Case Description/Methods: The patient is an 80-year-old female with a past medical history significant for hypertension, hyperlipidemia who presents to the ER with complaints of worsening epigastric pain of two-day duration. She did not have prior liver, gall bladder or pancreatic pathology. Denied any smoking or alcohol history. Vitals were stable on admission. Physical examination was notable for marked abdominal tenderness in epigastric region. Labs were notable for WBC count of 15.7 K/microL, transaminitis with alanine transaminase level of 70U/L, aspartate aminotransferase of 40 U/L, alkaline phosphatase of 200 IU/L. Initial abdominal ultrasound did not reveal any abnormality other than slightly dilated common bile duct (CBD). Magnetic resonance cholangiopancreatography (MRCP) revealed large collection in left and right liver lobes likely intrahepatic biloma. Subsequent endoscopic retrograde cholangiopancreatography (ERCP) was done with biliary sphincterotomy and stent placement (figure 1). Her liver enzymes started to improve and she was discharged home. She was admitted to the hospital with similar complaints and experienced the same course of hospital stay with recurrent spontaneous bilomas and sphincterotomy through ERCP. Tumor markers and fluid analysis were unremarkable. Given the uncertainity of the etiology for her spontaneous bilomas, she is tested for other autoimmune panel which came back negative.
Discussion: Iatrogenic injuries to the biliary system occur more frequently in association with laparoscopic cholecystectomy compared to laparotomic cholecystectomy. Biloma formation has been documented in instances of biliary obstruction caused by gallstones, cholangiocarcinoma, acute cholecystitis, hepatic infarction, hepatic abscess, tuberculosis, and sickle cell disease. Spontaneous bilomas are uncommon, and their cause often remains unidentified. Our patient has presented with a particularly rare case of spontaneous biloma, where the etiology could not be determined.
Figure: ERCP showing biloma with subsequent sphincterotomy.
Disclosures:
Jayasree Ravilla indicated no relevant financial relationships.
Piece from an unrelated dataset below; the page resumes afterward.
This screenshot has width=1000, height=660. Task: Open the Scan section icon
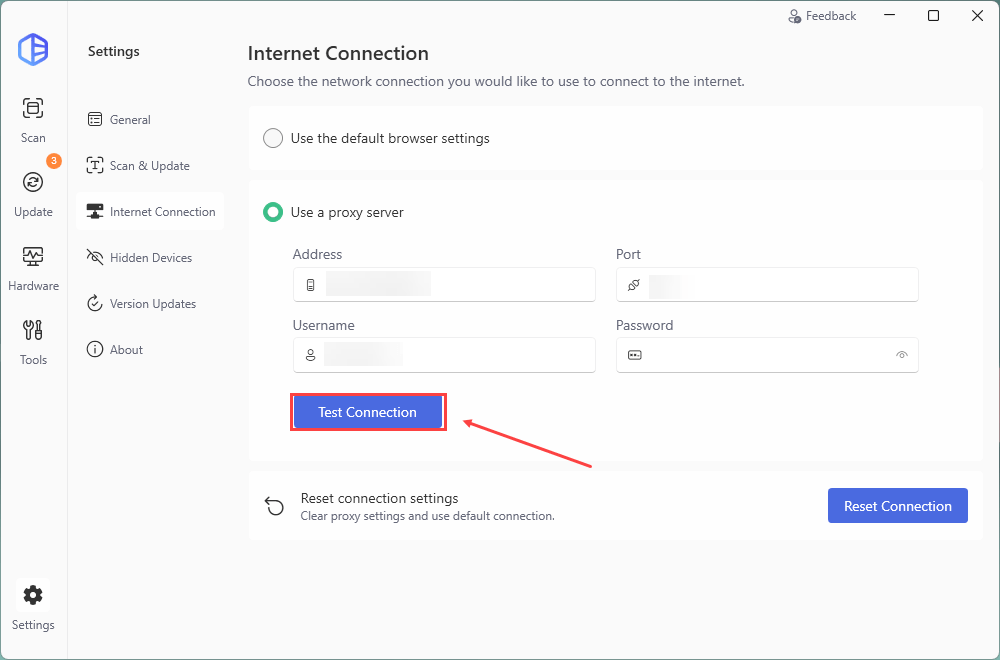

Siva Naga Yarrarapu indicated no relevant financial relationships.
Ben Terrany indicated no relevant financial relationships.
Doantrang Du indicated no relevant financial relationships.
Jayasree Ravilla, MD, Siva Naga Yarrarapu, MD, Ben Terrany, MD, Doantrang Du, MD. P3534 - Abdominal Discomfort Surprises: Spontaneous Formation of Recurrent Biloma, ACG 2024 Annual Scientific Meeting Abstracts. Philadelphia, PA: American College of Gastroenterology.